NIST releases cybersecurity playbook for generative AI

 The US National Institute of Standards and Technology (NIST) has released a report detailing the types of cyberattacks that could target artificial intelligence systems and possible defenses against them.

The agency believes this report is essential because current defenses against cyberattacks against AI systems are lacking, at a time when artificial intelligence is increasingly pervading every aspect of life and business.

The report is titled “Adversarial Machine Learning: A Taxonomy and Terminology of Attacks and Mitigation” and begins with the development of a taxonomy and terminology of adversarial machine learning, which in turn will help secure AI systems as developers will have a uniform basis. from which to form defenses.

The report covers two main types of AI: predictive and generative. These systems are trained on large amounts of data, which attackers can attempt to corrupt. This is not an exaggeration, as these data sets are too large for humans to monitor and filter.

NIST wants the report to help developers understand the types of attacks they can expect and approaches to mitigate them, while recognizing that there is no panacea for defeating the bad guys.

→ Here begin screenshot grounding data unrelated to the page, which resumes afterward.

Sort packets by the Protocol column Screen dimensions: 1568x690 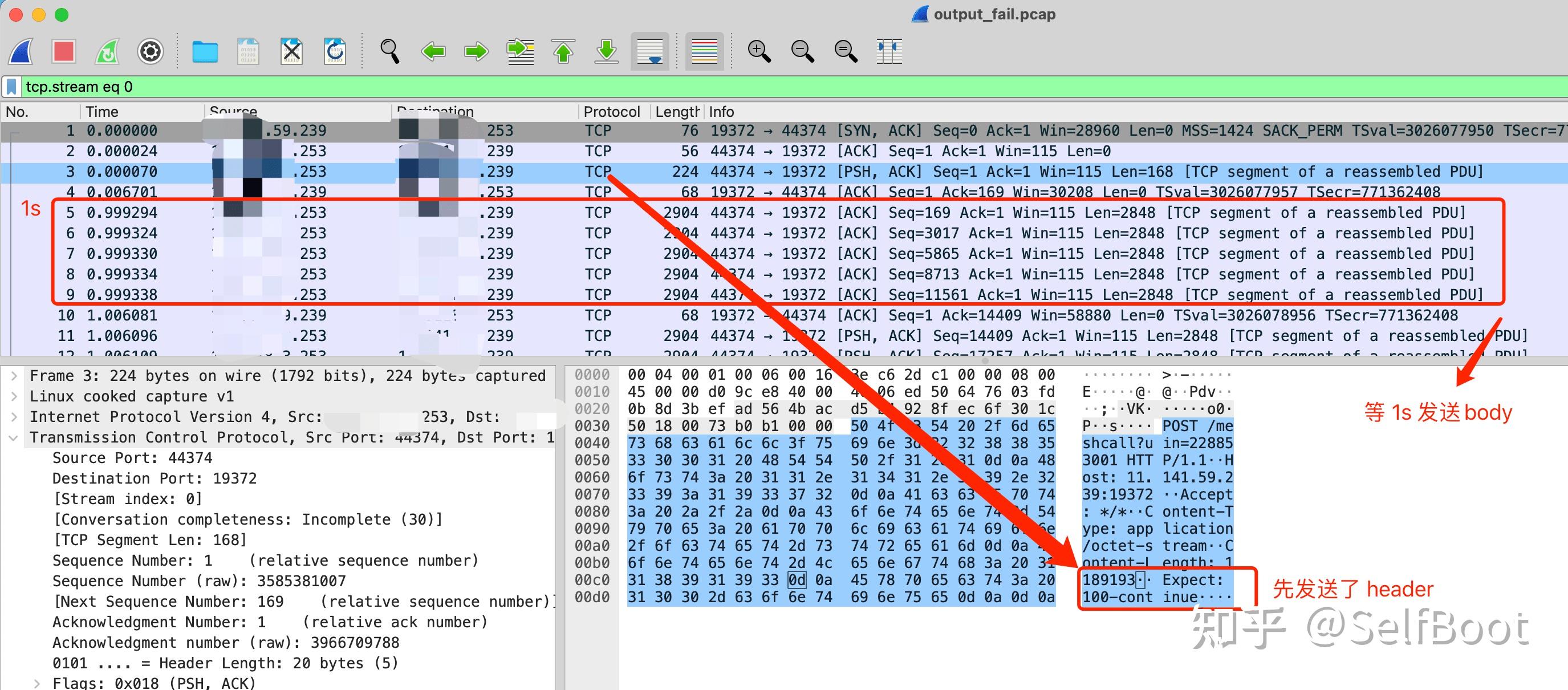pyautogui.click(x=611, y=111)
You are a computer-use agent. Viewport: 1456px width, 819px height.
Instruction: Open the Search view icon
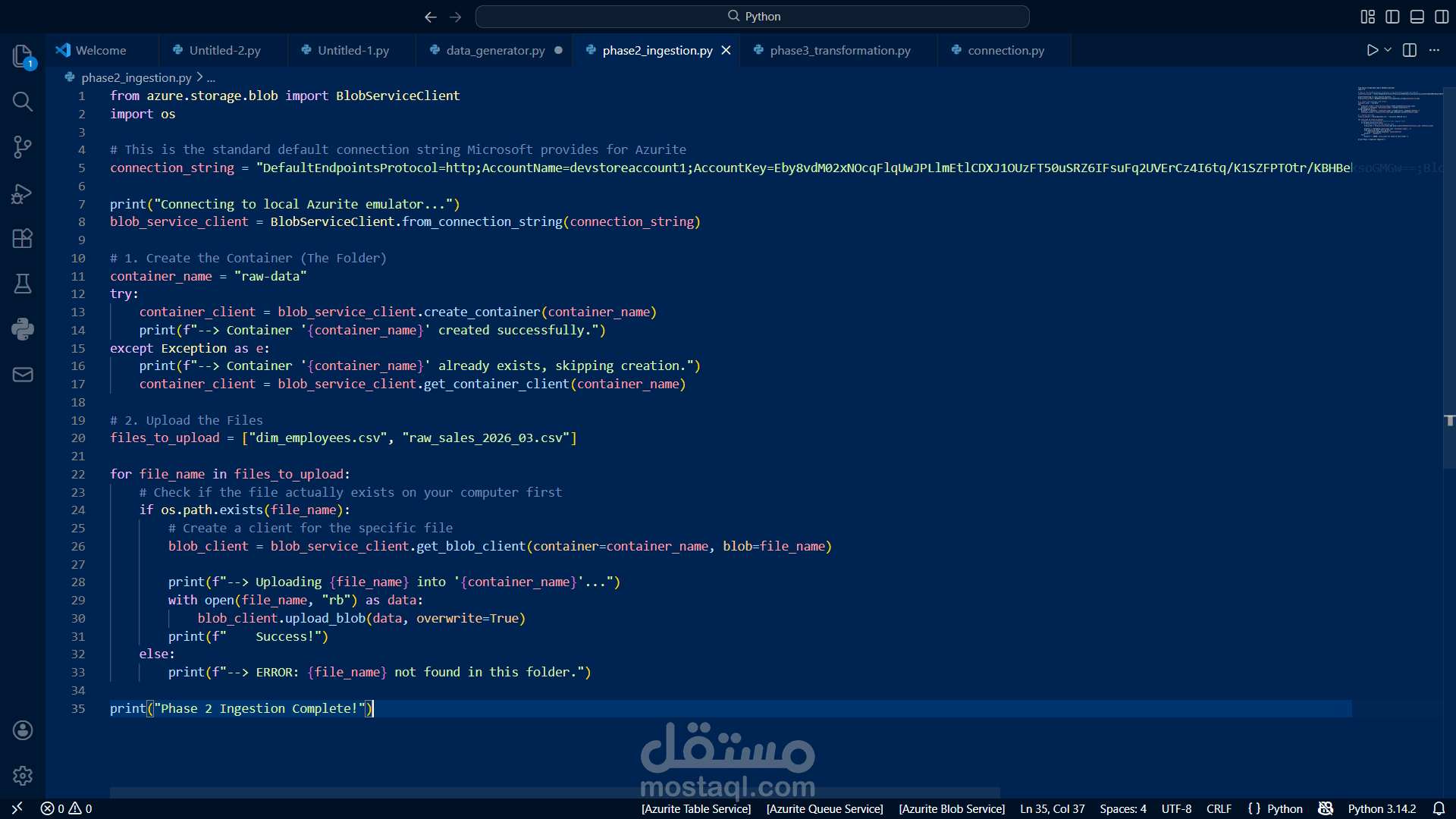(x=23, y=102)
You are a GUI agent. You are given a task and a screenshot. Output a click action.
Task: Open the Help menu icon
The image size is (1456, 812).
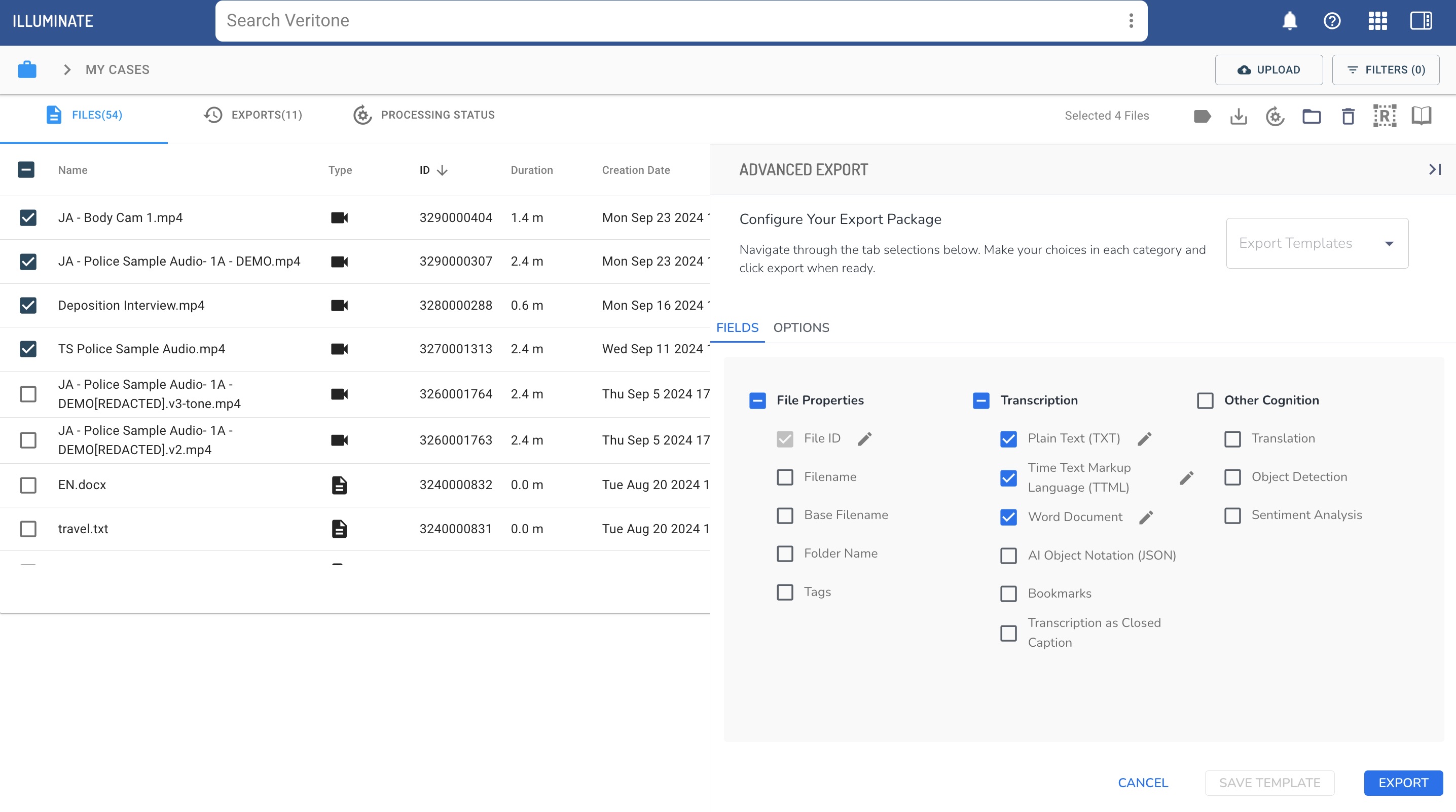point(1332,21)
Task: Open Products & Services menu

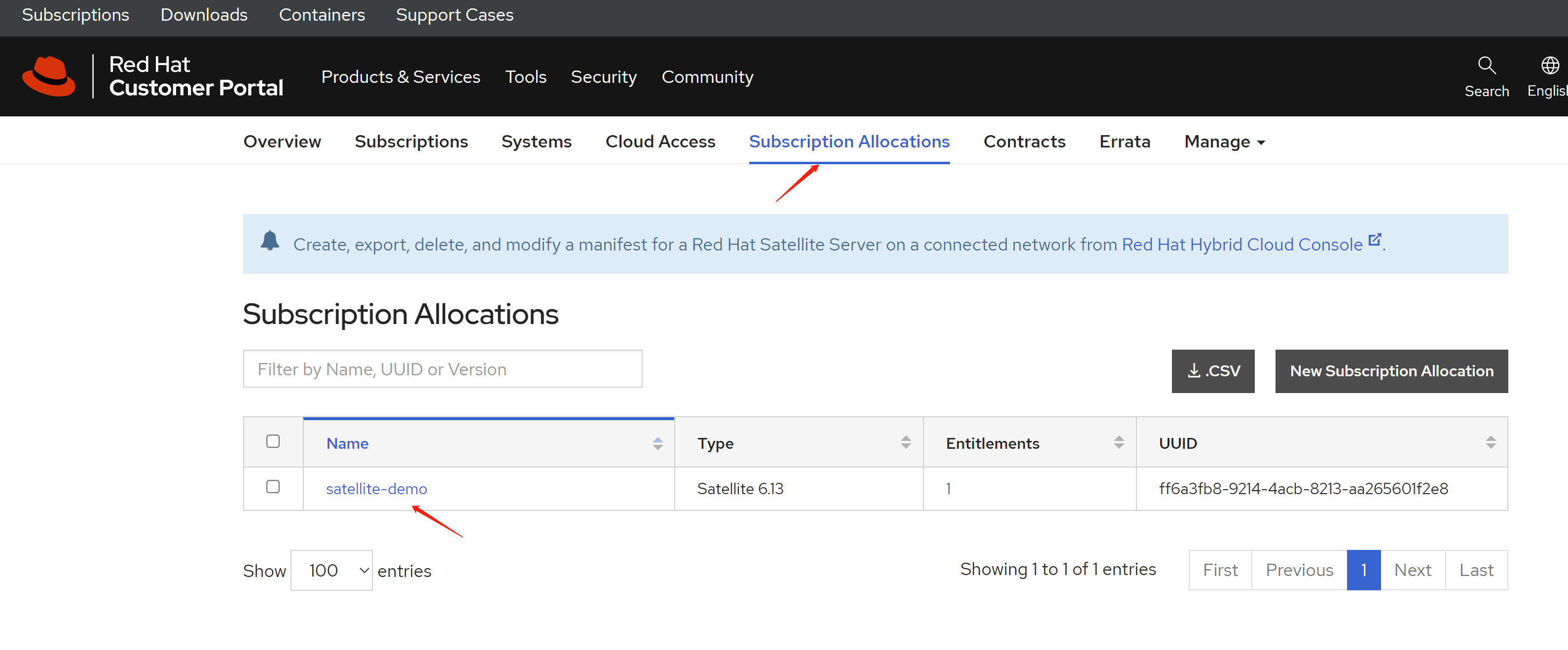Action: tap(401, 76)
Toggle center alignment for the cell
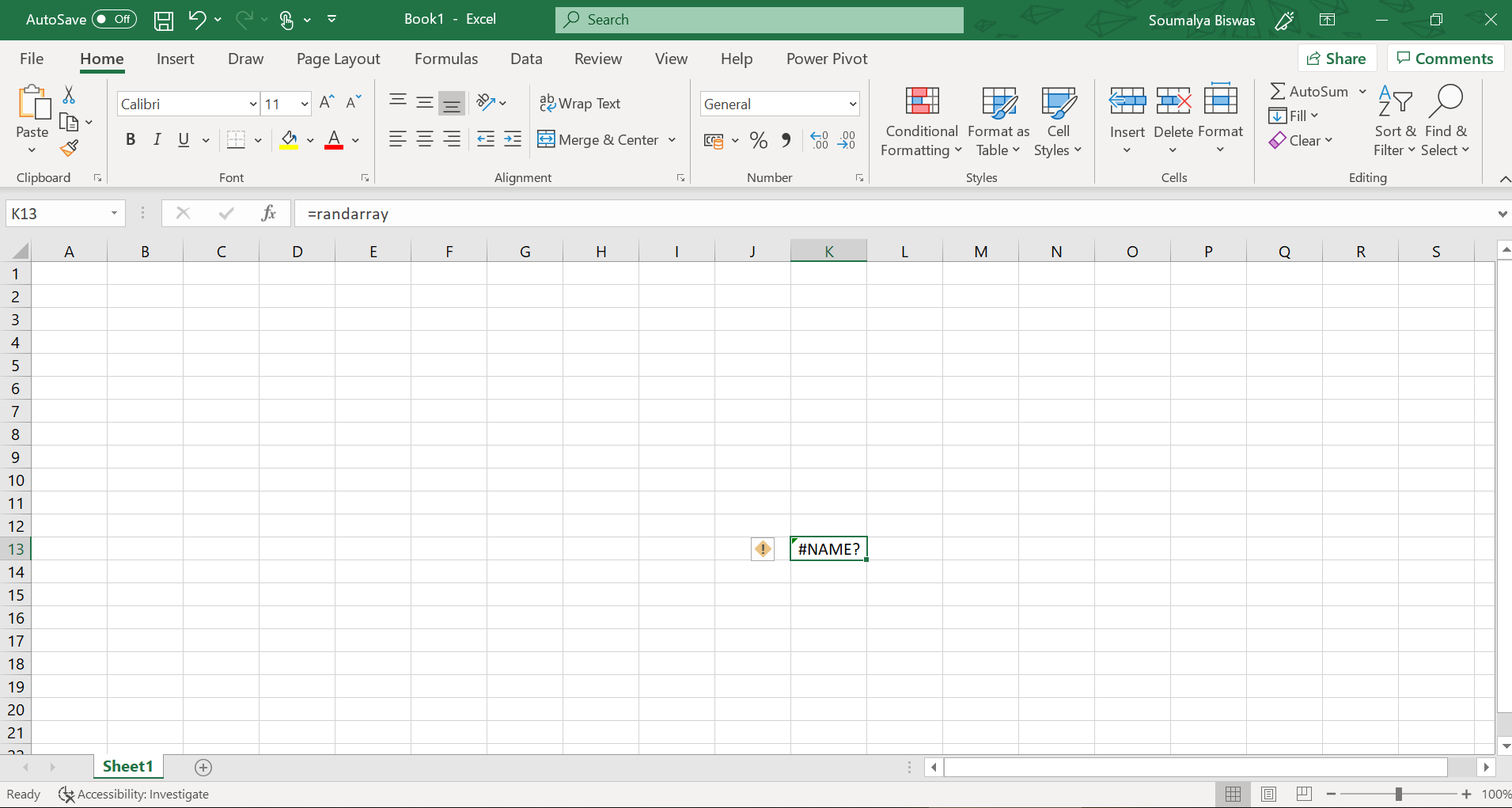The height and width of the screenshot is (808, 1512). point(425,139)
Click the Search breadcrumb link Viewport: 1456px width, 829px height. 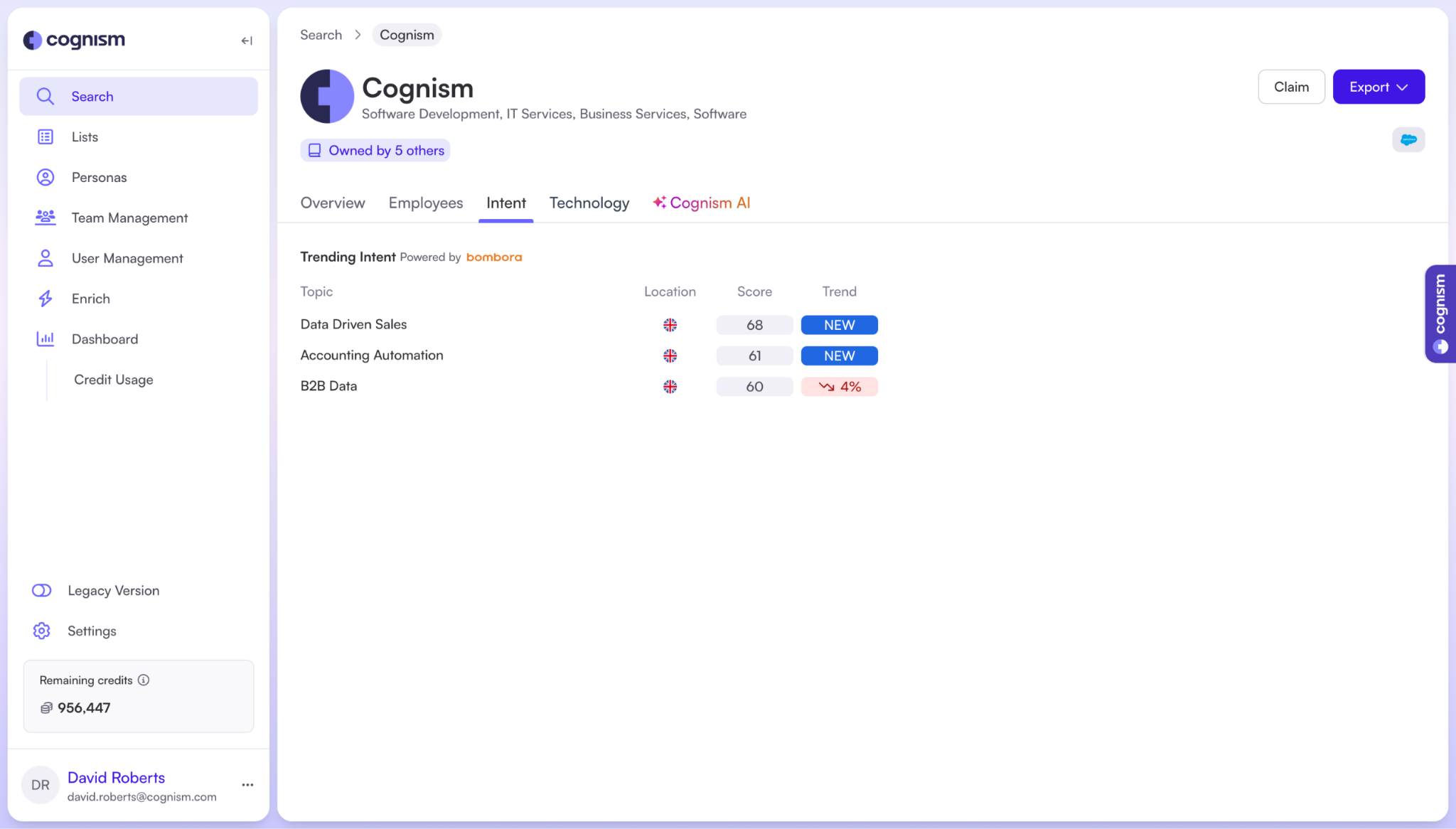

Four main types of attacks against AI systems

  1. Evasion attacks : Occur after the implementation of an artificial intelligence system, when a user attempts to modify an input to change the system's response. Examples include tampering with road signs to hinder autonomous vehicles.
  2. Poisoning attacks : occur in the training phase through the introduction of corrupted data. For example, adding various instances of inappropriate language into conversation recordings, so that the chatbot considers them to be commonly used.
  3. Privacy attacks: These occur during deployment and attempt to obtain sensitive information about the AI ​​or the data it was trained on with the aim of misusing it. An attacker could ask the robot questions and use the answers to reverse engineer the model and find its weaknesses.
  4. Abuse attacks: These consist of inserting false information into a source from which the AI ​​learns. Unlike poisoning attacks, abusive attacks provide the AI ​​with incorrect information from a legitimate but compromised source, in order to reuse the AI.

However, each of these types can be influenced by criteria such as the attacker's goals, capabilities and knowledge.

“Most of these attacks are quite easy to carry out and require minimal knowledge of the AI ​​system and the adversary's limited capabilities,” said Alina Oprea, co-author and professor at Northeastern University. “Poisoning attacks, for example, can be launched by checking a few dozen training samples, which represents a very small percentage of the entire training set. »

Defensive measures to take include augmenting training data with adversarial examples during training using correct labels, monitoring standard performance metrics of ML models to detect significant degradation of classifier metrics, using data cleaning techniques and other methods.